Getting a flat stomach is a common fitness goal and not only makes you look better but can have a positive impact on your health. Having excess belly fat increases your likelihood of suffering from heart disease, high blood pressure, breast cancer, type 2 diabetes and other conditions. There are a number of ways to lose belly fat, including beginning a running routine.
Though it's often thought that abdominal exercises such as crunches are the key to getting a flat stomach, well-defined abs won't do much if they are covered by layers of belly fat. There are two types of fat that contribute to belly fat: subcutaneous fat located under the skin and visceral fat within the abdominal cavity itself. To get a flatter stomach, you need to burn both types of fat so your underlying muscle definition shows through.
To get rid of belly fat you need to burn more calories than you take in, causing your body to burn fat to make up the caloric difference. It takes a deficit of 3,500 calories to burn 1 pound of fat, meaning you need to remove at least 500 calories a day more from your body than you take in to lose 1 pound per week. Your body can burn fat from all over your body to meet its needs, but fortunately the visceral fat in your abdomen is often some of the first fat the body burns.
Running for Weight Loss
Running is a good exercise for burning fat because it burns a large number of calories. The exact number of calories burned while running depends on the speed at which you run, how long you run and your current weight. A 160-pound individual burns approximately 606 calories per hour when running at 5 miles per hour, while a 200-pound individual burns approximately 755 calories per hour at the same speed. This is significantly higher than many forms of exercise, including resistance training; researchers in a 2011 study at the Duke University Medical Center found that participants performing aerobic exercise lost significant amounts of visceral fat and burned up to 67 percent more calories than those performing resistance training exercises.
The more often you run, the more often you will burn calories and the faster you will lose weight. Some people are able to run every day without difficulty, but keep in mind that running every day of the week isn't a necessity to flatten your stomach. The Harvard Medical Center recommends that you engage in at least 30 minutes of moderate physical activity such as brisk walking or light running on most days, though this doesn't mean you have to run every single day. If you have difficulty running every day, try running every other day or on a similar schedule.

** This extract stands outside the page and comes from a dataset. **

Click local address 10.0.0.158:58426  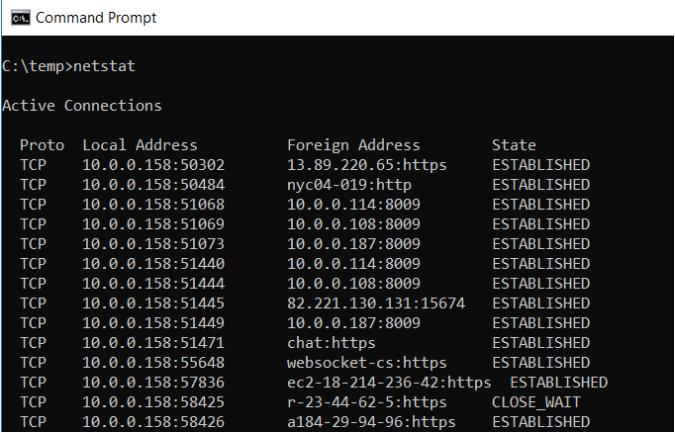pos(153,422)
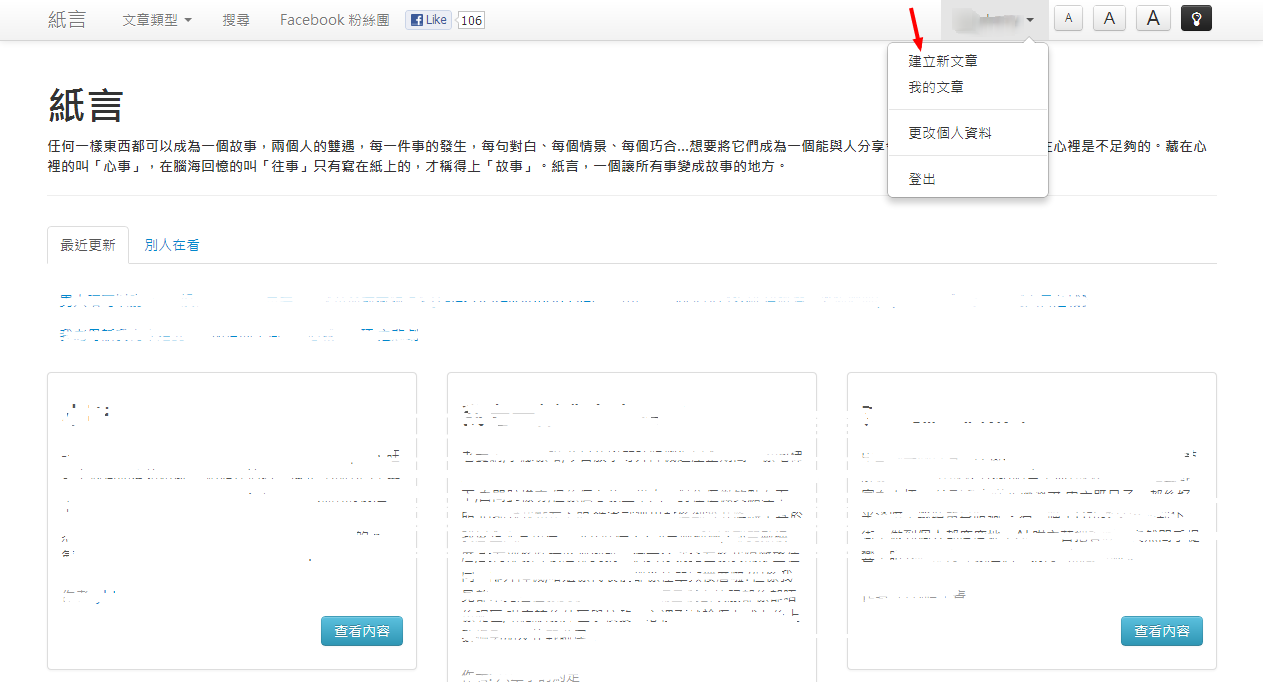
Task: Click the 紙言 brand logo in navbar
Action: coord(67,20)
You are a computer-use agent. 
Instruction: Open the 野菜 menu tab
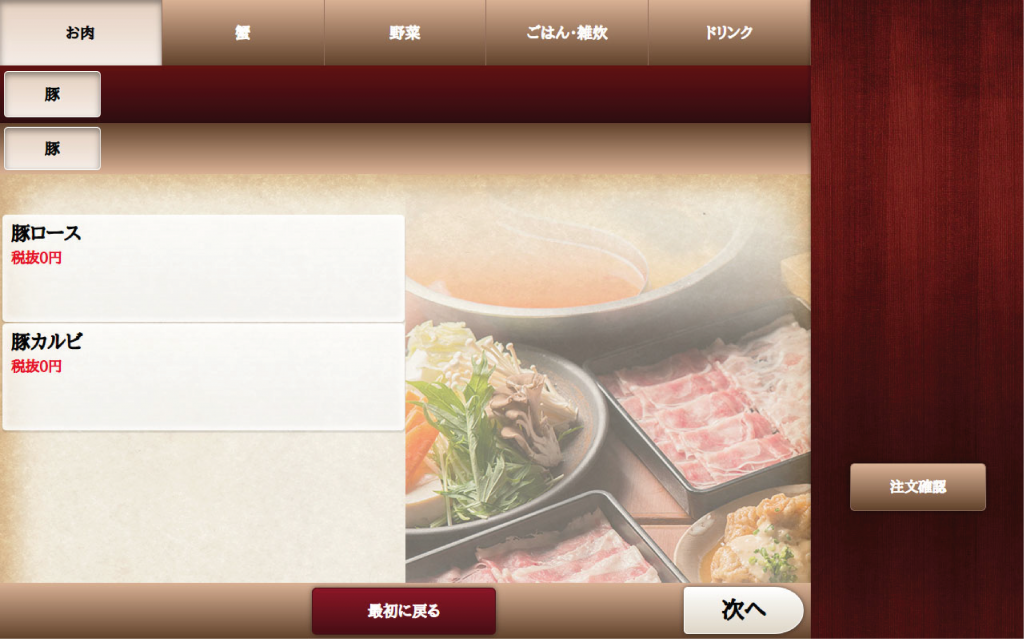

While running burns calories and promotes cardiovascular health, it is also a high-impact exercise that can damage the joints and cause other injuries if done incorrectly. Avoid drastically increasing your mileage or making sudden changes to your running program, and take care not to put too much strain on previously-injured joints. Start with brisk walking, progressing to jogging and running over time if you are out of shape. Use a knee brace or other protective accessories if necessary, and select supportive shoes with good tread on the soles. Perform warm-up exercises and stretches before you begin running to prepare your muscles and joints for your run, and slow to a walk or stop running if you experience pain or otherwise become injured.